Data provided section start
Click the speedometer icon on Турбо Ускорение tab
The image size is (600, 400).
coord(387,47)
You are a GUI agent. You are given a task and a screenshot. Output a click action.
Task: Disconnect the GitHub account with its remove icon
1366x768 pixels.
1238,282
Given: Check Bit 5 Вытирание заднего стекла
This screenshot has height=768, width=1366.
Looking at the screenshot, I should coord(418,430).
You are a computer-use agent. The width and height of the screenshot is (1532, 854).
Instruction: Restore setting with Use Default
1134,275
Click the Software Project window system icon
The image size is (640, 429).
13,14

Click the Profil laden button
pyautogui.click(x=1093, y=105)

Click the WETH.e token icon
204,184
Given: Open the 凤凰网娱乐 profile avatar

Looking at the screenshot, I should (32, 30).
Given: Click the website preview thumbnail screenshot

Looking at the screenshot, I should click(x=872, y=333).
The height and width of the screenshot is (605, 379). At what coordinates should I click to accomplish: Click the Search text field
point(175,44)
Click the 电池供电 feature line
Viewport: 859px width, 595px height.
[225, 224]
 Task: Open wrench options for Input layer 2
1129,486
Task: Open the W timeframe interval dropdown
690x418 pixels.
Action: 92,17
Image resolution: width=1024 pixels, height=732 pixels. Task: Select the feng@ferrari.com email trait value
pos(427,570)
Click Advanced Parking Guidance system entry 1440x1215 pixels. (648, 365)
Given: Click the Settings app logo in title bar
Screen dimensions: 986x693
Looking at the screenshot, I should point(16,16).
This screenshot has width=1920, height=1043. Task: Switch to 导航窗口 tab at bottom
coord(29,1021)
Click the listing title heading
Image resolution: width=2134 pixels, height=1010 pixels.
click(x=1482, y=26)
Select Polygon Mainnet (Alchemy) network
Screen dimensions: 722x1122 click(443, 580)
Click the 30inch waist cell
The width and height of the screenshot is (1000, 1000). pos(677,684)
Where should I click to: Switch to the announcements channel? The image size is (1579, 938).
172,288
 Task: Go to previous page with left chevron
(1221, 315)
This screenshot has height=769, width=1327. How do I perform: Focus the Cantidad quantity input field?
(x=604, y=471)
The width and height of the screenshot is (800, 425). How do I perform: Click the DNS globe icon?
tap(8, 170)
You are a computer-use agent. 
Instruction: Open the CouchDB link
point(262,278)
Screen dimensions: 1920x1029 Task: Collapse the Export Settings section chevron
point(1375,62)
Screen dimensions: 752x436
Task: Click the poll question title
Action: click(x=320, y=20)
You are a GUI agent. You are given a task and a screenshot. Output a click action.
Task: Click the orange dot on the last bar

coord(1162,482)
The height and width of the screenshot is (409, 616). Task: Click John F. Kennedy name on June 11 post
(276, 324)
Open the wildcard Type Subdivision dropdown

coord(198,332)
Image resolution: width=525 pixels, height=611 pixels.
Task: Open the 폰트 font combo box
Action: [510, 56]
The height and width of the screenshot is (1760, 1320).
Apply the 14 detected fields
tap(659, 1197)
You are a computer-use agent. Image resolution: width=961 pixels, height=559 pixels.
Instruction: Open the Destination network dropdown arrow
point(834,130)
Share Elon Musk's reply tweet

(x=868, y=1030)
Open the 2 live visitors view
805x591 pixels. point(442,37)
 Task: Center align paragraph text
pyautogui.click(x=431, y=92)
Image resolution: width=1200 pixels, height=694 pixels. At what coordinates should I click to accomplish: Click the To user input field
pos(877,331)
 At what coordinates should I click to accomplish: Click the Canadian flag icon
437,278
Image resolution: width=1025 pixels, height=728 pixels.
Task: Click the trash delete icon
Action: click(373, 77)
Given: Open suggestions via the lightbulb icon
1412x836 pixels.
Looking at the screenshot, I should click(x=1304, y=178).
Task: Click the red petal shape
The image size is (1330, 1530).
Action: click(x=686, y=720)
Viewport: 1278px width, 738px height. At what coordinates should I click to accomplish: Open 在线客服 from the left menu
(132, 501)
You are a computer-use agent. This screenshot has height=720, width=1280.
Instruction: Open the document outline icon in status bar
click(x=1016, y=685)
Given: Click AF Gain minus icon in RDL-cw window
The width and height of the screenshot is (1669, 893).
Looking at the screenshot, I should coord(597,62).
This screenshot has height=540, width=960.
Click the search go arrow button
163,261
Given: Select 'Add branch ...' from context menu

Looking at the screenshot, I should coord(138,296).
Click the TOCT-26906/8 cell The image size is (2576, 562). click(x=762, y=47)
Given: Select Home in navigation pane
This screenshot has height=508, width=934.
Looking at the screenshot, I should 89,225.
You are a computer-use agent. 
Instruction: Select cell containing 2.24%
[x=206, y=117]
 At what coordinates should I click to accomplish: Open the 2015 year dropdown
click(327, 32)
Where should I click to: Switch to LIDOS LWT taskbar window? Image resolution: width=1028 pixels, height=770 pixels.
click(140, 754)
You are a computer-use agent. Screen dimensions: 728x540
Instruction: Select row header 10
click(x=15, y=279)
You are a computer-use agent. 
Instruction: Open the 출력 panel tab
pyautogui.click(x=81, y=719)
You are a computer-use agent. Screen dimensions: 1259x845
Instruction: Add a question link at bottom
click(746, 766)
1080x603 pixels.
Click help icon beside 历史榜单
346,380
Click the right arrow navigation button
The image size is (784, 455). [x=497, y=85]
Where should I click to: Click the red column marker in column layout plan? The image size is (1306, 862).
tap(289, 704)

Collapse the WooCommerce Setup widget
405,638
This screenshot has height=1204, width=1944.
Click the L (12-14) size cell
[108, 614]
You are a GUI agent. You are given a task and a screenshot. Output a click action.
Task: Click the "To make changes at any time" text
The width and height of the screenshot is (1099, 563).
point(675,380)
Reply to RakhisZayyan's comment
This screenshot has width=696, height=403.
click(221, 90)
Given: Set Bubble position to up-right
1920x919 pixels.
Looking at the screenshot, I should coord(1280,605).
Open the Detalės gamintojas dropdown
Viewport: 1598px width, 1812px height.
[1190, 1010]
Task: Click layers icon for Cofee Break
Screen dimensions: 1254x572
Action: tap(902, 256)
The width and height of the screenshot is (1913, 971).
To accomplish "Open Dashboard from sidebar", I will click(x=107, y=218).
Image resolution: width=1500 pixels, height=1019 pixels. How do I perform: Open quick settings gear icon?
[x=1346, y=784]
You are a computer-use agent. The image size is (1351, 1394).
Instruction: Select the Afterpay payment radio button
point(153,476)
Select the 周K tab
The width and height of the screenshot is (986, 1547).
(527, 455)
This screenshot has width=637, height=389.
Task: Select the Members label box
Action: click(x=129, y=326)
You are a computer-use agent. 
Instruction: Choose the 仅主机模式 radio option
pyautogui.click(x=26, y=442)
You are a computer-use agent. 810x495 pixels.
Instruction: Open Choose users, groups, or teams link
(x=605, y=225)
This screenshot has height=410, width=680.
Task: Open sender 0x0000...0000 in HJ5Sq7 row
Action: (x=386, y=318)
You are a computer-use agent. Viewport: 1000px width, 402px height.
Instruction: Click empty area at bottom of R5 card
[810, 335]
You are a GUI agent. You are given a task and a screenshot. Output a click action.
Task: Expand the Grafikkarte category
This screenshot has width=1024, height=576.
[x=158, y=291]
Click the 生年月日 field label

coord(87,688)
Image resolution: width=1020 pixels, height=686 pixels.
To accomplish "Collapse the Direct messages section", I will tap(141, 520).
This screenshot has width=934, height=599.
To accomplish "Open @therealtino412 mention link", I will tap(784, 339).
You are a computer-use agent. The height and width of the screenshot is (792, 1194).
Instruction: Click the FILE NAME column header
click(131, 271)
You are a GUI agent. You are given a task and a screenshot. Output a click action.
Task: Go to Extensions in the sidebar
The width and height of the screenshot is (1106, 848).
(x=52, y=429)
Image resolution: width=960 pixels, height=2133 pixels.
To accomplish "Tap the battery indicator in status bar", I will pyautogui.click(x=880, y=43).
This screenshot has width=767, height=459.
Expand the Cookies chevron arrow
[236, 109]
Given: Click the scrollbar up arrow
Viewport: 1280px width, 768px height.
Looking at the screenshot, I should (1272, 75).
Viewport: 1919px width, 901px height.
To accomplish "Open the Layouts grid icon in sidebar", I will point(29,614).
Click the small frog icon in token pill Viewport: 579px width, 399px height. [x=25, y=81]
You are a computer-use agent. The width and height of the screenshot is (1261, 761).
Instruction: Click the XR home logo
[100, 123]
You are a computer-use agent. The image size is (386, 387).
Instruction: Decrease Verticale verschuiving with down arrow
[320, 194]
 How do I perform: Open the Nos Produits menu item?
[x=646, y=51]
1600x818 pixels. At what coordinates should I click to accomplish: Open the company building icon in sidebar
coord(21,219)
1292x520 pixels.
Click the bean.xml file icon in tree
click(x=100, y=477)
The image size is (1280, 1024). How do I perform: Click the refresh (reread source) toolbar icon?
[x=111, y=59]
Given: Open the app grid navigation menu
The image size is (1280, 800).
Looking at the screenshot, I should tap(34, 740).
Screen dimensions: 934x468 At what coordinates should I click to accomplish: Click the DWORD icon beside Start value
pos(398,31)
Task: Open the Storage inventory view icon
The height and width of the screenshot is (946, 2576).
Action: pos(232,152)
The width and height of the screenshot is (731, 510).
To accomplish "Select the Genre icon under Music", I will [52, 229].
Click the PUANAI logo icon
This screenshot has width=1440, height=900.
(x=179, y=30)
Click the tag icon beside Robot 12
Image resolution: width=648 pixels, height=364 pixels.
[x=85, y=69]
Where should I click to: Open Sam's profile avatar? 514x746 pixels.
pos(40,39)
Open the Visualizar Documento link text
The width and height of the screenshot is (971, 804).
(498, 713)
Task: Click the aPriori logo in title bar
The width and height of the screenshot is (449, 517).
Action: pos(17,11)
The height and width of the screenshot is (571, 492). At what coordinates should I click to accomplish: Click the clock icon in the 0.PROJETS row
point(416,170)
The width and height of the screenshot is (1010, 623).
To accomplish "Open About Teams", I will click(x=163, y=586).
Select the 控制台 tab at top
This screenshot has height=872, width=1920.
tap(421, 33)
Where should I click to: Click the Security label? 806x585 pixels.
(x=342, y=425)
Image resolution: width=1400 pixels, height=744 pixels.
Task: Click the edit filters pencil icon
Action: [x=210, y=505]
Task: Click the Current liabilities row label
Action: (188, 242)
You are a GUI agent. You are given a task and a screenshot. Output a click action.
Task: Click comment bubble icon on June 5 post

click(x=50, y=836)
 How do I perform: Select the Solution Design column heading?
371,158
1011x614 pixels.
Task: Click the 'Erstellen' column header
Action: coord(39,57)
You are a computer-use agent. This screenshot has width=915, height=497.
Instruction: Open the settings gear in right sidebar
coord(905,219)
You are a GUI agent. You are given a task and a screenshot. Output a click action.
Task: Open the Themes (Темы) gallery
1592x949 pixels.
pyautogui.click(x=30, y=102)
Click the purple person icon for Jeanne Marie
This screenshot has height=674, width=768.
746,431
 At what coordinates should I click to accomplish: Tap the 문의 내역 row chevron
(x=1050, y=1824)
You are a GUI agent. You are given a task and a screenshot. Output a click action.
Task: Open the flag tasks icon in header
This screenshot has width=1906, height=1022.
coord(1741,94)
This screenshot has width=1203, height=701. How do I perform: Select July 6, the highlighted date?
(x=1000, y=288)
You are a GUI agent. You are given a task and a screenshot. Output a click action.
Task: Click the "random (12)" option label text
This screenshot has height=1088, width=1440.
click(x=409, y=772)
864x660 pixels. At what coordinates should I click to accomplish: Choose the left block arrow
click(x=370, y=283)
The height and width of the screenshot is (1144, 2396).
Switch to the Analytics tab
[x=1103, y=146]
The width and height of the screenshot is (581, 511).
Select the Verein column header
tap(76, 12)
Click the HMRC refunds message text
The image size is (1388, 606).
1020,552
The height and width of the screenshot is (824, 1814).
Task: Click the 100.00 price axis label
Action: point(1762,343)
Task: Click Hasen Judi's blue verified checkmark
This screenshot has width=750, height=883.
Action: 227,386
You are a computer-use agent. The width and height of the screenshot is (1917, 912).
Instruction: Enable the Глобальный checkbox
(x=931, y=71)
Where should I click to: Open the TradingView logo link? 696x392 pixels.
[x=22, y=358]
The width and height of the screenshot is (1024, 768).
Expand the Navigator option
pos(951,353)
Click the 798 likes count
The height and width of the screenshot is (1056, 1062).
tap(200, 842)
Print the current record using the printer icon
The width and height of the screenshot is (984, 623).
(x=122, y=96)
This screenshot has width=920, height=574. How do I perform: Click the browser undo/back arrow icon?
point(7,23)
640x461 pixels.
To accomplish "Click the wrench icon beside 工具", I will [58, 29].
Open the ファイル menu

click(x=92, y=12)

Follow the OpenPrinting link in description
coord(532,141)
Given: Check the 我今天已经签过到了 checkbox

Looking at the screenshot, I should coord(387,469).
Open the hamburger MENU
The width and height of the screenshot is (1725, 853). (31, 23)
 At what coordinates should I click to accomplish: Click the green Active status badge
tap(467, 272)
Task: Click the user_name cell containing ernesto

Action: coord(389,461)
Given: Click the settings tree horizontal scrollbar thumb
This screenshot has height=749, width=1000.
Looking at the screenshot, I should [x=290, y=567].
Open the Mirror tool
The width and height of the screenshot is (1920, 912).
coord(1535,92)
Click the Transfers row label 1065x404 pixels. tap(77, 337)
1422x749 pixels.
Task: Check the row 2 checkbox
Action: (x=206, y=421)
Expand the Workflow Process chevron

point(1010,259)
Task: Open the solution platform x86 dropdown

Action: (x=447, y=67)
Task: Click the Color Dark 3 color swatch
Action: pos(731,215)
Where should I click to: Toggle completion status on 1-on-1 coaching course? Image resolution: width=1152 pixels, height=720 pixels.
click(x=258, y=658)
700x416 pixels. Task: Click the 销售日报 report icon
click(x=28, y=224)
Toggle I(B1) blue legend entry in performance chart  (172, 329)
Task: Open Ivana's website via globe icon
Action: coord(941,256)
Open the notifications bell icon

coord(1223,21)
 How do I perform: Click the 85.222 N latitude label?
Data provided section end
Output the lines above exactly, but only those between the line holding "Reply to RakhisZayyan's comment" and the line holding "The width and height of the screenshot is (1913, 971).", inclusive.

Reply to RakhisZayyan's comment
This screenshot has width=696, height=403.
click(221, 90)
Given: Set Bubble position to up-right
1920x919 pixels.
Looking at the screenshot, I should coord(1280,605).
Open the Detalės gamintojas dropdown
Viewport: 1598px width, 1812px height.
[1190, 1010]
Task: Click layers icon for Cofee Break
Screen dimensions: 1254x572
Action: tap(902, 256)
The width and height of the screenshot is (1913, 971).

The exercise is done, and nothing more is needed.